Excerpted passage:
Steve Keen (born 28 March 1953) is an Australian economist and author. He considers himself a post-Keynesian, criticising neoclassical economics as inconsistent, unscientific and empirically unsupported. The major influences on Keen's thinking about economics include John Maynard Keynes, Karl Marx, Hyman Minsky, Piero Sraffa, Augusto Graziani, Joseph Alois Schumpeter, Thorstein Veblen, and François Quesnay. Hyman Minsky's financial instability hypothesis forms the main basis of his major contribution to economics which mainly concentrates on mathematical modelling and simulation of financial instability. He is a notable critic of the Australian property bubble, as he sees it.

Keen was formerly an associate professor of economics at University of Western Sydney, until he applied for voluntary redundancy in 2013, due to the closure of the economics program at the university. In autumn 2014, he became a professor and Head of the School of Economics, History and Politics at Kingston University in London. He was also a fellow at the Centre for Policy Development.
He has since taken retirement and is crowd source funded to undertake independent research as well as being a Distinguished Research Fellow at the Institute for Strategy Resilience & Security, University College London.

Early life and education
Keen was born in Sydney in 1953. His father was a bank manager. Keen graduated with a Bachelor of Arts in 1974 and a Bachelor of Laws in 1976, both from the University of Sydney. He then completed a Diploma of Education at the Sydney Teachers College in 1977.

In 1990, he completed a Master of Commerce in economics and economic history at the University of New South Wales. He completed his PhD in economics at the University of New South Wales in 1997.

Economics

Financial instability and debt deflation
Most of Steve Keen's recent work focuses on modeling Hyman Minsky's financial instability hypothesis and Irving Fisher's debt deflation. The hypothesis predicts an overly large private debt to GDP ratio, can cause deflation and depression. Here, the falling of the price level results in a continually rising real quantity of outstanding debt. Moreover, the continued deleveraging of outstanding debts increases the rate of deflation. Thus, debt and deflation act on and react to one another, resulting in a debt-deflation spiral. The outcome is a depression.

Set problem: Reproduce word for word the passage of the Steve Keen profile that opens with the words "In 1990, he" and closes with "Wales in 1997.".

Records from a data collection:
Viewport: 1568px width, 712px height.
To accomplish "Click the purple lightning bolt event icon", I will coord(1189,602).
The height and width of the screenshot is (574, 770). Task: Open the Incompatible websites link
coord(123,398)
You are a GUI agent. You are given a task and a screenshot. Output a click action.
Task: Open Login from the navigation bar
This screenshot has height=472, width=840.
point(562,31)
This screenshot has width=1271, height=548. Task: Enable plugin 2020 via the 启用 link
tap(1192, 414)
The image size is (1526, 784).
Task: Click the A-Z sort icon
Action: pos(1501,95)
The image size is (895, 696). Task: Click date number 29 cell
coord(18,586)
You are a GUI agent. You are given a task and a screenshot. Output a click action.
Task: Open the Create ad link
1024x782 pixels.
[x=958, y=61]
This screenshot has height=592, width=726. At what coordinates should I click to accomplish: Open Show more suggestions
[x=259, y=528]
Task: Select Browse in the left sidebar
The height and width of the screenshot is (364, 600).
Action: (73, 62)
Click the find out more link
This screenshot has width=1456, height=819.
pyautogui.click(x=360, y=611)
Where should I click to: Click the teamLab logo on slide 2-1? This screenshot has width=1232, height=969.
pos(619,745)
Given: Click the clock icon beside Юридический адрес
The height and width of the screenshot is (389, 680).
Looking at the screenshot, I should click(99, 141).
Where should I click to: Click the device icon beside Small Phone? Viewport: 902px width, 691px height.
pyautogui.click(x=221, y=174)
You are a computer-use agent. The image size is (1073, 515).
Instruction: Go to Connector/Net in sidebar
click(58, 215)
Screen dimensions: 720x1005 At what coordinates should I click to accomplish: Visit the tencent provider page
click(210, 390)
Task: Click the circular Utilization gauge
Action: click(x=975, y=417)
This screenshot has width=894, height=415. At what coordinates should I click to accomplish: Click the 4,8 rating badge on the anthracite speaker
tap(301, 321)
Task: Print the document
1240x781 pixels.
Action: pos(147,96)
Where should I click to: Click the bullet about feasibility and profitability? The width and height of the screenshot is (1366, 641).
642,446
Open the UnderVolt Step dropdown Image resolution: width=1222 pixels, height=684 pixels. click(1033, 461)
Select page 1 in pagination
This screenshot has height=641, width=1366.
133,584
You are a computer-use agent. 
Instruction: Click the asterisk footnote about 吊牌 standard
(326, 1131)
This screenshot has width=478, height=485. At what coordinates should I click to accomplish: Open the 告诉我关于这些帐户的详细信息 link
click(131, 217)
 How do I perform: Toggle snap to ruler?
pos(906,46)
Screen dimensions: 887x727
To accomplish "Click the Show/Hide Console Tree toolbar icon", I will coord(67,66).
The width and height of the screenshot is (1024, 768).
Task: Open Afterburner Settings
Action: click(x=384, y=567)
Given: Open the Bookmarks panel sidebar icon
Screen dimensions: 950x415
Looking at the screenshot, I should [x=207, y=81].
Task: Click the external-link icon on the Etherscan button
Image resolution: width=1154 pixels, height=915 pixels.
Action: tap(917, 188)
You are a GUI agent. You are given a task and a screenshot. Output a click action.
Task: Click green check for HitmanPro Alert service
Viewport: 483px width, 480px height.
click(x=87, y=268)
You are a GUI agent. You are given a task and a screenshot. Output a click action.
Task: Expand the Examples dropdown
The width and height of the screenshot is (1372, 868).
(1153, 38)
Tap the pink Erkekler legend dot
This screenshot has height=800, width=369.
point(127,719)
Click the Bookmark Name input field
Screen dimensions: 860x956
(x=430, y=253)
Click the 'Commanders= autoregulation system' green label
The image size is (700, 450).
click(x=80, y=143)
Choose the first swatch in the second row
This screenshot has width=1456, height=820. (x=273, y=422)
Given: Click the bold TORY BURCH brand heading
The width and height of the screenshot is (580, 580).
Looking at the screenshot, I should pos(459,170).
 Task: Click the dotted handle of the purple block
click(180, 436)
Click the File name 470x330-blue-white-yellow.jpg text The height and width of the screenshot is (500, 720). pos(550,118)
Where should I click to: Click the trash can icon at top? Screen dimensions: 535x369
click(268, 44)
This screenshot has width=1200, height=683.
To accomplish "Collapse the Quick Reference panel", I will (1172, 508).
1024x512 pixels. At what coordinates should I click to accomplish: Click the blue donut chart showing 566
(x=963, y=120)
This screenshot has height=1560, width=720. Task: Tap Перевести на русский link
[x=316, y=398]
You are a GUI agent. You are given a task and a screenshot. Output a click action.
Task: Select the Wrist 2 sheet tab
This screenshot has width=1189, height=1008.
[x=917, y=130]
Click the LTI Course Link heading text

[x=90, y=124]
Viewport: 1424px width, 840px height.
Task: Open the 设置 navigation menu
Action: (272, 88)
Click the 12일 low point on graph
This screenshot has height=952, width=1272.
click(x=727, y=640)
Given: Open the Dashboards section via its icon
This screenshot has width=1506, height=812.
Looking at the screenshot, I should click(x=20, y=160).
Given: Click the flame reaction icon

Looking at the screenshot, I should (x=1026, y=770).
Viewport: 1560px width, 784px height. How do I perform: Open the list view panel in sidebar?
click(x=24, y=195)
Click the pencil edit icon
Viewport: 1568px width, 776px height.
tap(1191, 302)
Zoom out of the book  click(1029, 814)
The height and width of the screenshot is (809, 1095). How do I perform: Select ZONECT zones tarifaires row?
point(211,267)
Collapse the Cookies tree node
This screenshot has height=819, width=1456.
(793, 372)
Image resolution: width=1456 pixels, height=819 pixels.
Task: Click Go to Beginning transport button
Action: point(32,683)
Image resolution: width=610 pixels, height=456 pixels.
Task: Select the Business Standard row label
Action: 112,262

Written response:
In 1990, he completed a Master of Commerce in economics and economic history at the University of New South Wales. He completed his PhD in economics at the University of New South Wales in 1997.